A menudo nos preguntamos cuál sería la TV perfecta. Seguramente cada telespectador podría elaborar un modelo ideal de programación y sería una interesante experiencia el comprobar cómo las audiencias individuales, construirían unas parrillas con unos criterios bien distintos de los que utilizan los programadores que supuestamente trabajan para satisfacerlas.

Yo, modestamente, opino que la cuestión no está tanto en la calidad de los contenidos, sino en la calidad del acto de consumo, es decir, en el dominio del medio por parte de nosotros, los usuarios. Hoy por hoy, los telespectadores nos situamos ante la tele como objetos pasivos que repetimos día tras día un gesto convertido en costumbre. El telespectador enciende la televisión cada día sólo porque es lo mismo que viene haciendo desde siempre. Enciende la televisión y mira. Por eso es capaz de soportar y consumir cualquier cosa. Porque no es la calidad del programa la que le hace sentarse frente al televisor, sino la costumbre cotidiana de mirar.

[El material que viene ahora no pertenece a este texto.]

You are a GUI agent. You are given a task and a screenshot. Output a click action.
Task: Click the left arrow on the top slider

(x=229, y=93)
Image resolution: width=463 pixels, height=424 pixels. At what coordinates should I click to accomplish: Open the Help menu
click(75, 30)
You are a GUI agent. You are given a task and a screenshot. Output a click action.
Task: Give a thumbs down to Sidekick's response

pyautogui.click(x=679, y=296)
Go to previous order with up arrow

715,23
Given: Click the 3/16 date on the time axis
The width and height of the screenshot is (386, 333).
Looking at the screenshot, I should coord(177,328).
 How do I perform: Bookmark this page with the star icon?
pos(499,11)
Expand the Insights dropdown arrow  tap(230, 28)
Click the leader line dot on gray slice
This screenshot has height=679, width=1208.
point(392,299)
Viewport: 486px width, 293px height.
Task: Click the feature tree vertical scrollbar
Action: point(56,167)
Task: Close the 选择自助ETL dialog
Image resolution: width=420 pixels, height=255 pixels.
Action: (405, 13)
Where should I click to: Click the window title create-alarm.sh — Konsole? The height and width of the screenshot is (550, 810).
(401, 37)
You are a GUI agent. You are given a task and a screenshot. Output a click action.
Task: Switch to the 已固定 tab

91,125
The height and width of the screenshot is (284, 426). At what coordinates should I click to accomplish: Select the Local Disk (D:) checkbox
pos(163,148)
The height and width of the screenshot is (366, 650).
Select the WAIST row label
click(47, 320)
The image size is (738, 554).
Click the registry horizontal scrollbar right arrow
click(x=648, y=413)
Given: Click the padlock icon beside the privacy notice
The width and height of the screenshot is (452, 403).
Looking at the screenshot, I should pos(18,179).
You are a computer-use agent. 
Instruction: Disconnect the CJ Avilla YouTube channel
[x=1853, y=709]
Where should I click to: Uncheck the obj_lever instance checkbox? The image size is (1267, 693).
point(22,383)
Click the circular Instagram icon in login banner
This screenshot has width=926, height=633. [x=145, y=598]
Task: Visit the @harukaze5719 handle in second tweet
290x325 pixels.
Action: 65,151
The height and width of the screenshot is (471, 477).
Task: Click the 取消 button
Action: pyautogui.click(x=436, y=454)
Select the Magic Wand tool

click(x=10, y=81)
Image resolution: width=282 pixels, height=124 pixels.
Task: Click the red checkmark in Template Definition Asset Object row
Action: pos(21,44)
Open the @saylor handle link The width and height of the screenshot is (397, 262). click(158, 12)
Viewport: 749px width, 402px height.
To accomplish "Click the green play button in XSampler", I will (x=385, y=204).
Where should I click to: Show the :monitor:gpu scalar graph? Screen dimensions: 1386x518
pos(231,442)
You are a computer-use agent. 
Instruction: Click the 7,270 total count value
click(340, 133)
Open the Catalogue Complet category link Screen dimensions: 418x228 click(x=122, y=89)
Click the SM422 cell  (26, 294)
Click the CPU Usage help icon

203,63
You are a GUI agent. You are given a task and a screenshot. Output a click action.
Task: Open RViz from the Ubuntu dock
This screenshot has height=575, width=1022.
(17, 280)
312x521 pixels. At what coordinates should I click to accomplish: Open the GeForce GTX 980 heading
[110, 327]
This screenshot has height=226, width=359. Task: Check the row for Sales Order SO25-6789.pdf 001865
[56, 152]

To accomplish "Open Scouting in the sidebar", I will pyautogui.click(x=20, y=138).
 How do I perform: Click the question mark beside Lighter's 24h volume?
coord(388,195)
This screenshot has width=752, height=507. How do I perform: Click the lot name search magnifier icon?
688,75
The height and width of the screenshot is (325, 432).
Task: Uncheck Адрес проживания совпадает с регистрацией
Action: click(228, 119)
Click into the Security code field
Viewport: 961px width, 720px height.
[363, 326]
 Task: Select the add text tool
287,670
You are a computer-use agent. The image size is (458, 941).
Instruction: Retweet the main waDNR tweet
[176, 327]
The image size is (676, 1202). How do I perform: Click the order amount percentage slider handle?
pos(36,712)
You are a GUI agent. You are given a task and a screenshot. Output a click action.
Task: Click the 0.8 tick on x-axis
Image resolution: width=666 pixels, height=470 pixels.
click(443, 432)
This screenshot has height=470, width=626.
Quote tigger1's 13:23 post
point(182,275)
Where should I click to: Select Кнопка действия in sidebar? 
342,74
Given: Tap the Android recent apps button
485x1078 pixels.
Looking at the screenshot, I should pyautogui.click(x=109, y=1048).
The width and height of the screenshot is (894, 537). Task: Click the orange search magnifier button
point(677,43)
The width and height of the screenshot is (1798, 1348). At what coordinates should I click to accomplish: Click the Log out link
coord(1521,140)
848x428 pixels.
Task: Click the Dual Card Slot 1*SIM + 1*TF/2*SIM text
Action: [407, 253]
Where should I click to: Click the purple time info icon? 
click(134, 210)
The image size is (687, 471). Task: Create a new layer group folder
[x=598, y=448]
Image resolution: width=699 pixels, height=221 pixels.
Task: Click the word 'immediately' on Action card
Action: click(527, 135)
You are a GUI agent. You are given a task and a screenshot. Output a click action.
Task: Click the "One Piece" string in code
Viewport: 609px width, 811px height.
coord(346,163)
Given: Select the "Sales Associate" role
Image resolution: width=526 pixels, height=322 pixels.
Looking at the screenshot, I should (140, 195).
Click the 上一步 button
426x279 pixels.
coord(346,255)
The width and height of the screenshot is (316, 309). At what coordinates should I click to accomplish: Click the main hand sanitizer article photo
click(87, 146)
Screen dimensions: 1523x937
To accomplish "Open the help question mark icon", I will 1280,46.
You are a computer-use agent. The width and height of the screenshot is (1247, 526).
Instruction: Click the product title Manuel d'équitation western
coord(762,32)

Caminamos hacia un mundo de consumo audiovisual en el que la diversidad de la oferta va a ser prácticamente ilimitada: la digitalización, la fibra óptica, y las nuevas tecnologías van a hacer que en muy poco tiempo pasemos, como dice Castells, «de una distribución controlada de mercancías (…), a una circulación de usuarios en busca de la mercancía en un gran almacén virtual». En este nuevo contexto se acentúa nuestra responsabilidad de usuarios para saber elegir. Más que nunca va a depender de nosotros el que las grandes multinacionales de la producción de programas elijan la senda de la calidad y no la del empobrecimiento.

¿Queremos mejores contenidos? Vivamos una experiencia distinta en nuestra relación con el medio. Una experiencia ecológica y nueva, más libre y más humana del hecho casi universal de mirar la televisión. ¿Queremos una televisión mejor? Seamos mejores usuarios.

Usen la televisión, no la consuman o serán consumidos por ella.